Closed Mauritz8 closed 10 months ago

Mauritz8 commented 11 months ago

MVV-LVA (Most Valuable Victim - Least Valuable Aggressor) is a move ordering technique. It ranks captures based on the material difference of the piece that is capturing and the piece that is being captured. So if a pawn captures a bishop it is ranked higher than if a queen captures a bishop. Then you order moves based on that, and there's a few different ways you could go about doing it.

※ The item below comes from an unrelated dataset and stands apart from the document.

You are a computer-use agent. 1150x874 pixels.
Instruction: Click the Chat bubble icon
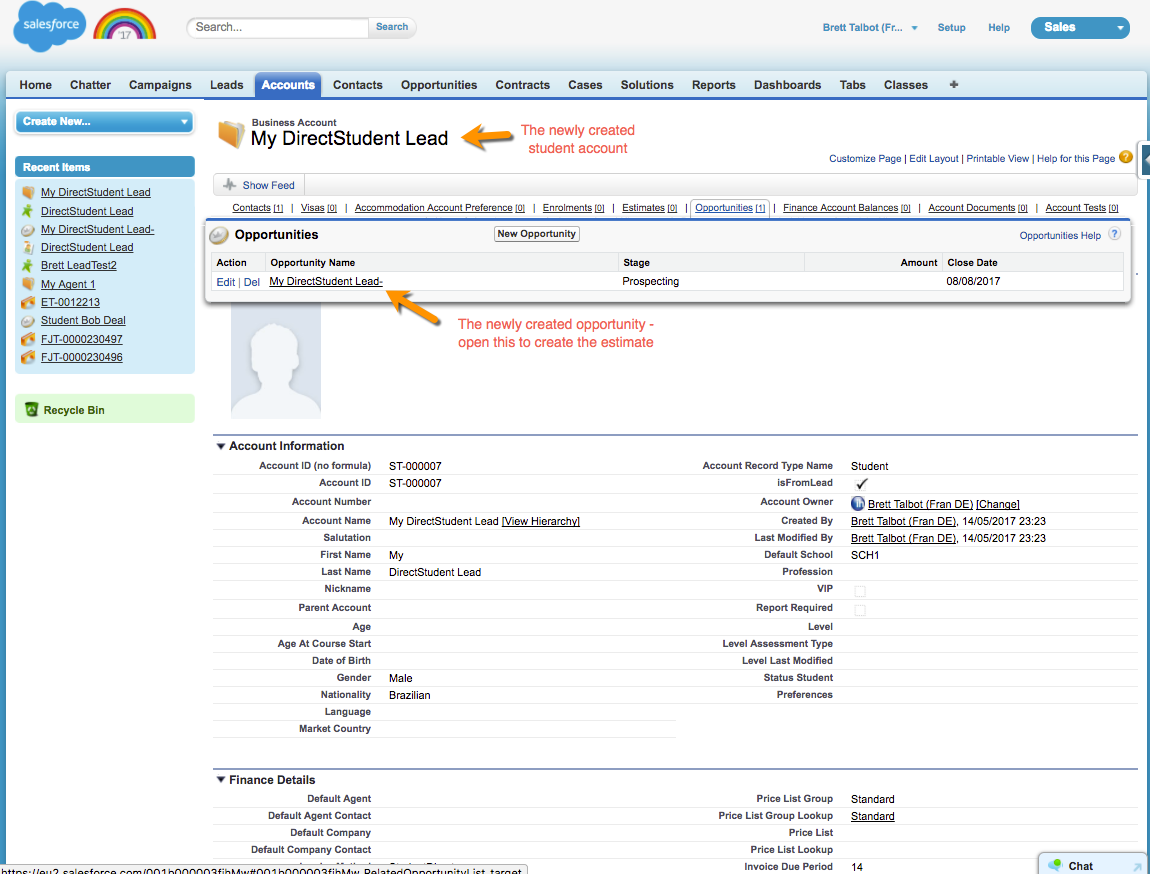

Either you could order the moves as follows:

  1. Good capture moves
  2. Non-capture moves
  3. Bad capture moves

Or you could do it like this:

  1. Good capture moves
  2. Bad capture moves
  3. Non-capture moves

In the first option it would start by looking at good captures (where the capturing piece is worth less than or equal to the piece being captured), then by looking at non-capture moves, and only at the end look at bad capture moves (where the capturing piece is worth more than the piece being captured). This is great because if a pawn can capture a queen it is most likely a good move, but if a queen can capture a pawn it is most likely bad (assuming that the pawn is defended).

The first option fails if there is a hanging piece, because then any move that captures it is in all likelihood good. By looking at bad capture moves before non-capture moves, as in option 2, this would be resolved. The drawback is that then it would look at a lot of bad moves in all the positions where pieces are defended.

To me option 1 makes more sense, since in most positions there are a lot of bad captures since most pieces are defended. Despite that it's worth trying out both, and testing them both against each other, and also matching them against the previous version, in order to find out which is actually better.

Mauritz8 commented 10 months ago

This is the result when ordering moves as:

  1. Good capture moves
  2. Non-capture moves
  3. Bad capture moves image
Mauritz8 commented 10 months ago

This is the result when ordering moves as:

  1. Good capture moves
  2. Bad capture moves
  3. Non-capture moves image
Mauritz8 commented 10 months ago

Interestingly enough, ordering moves using the second approach is magnitudes better, which is certainly did not expect. I think it is because in all the variations where you move a piece to a square where it can be taken by a higher value piece, it will score the move that captures the hanging piece as the worst move, which will slow down things significantly.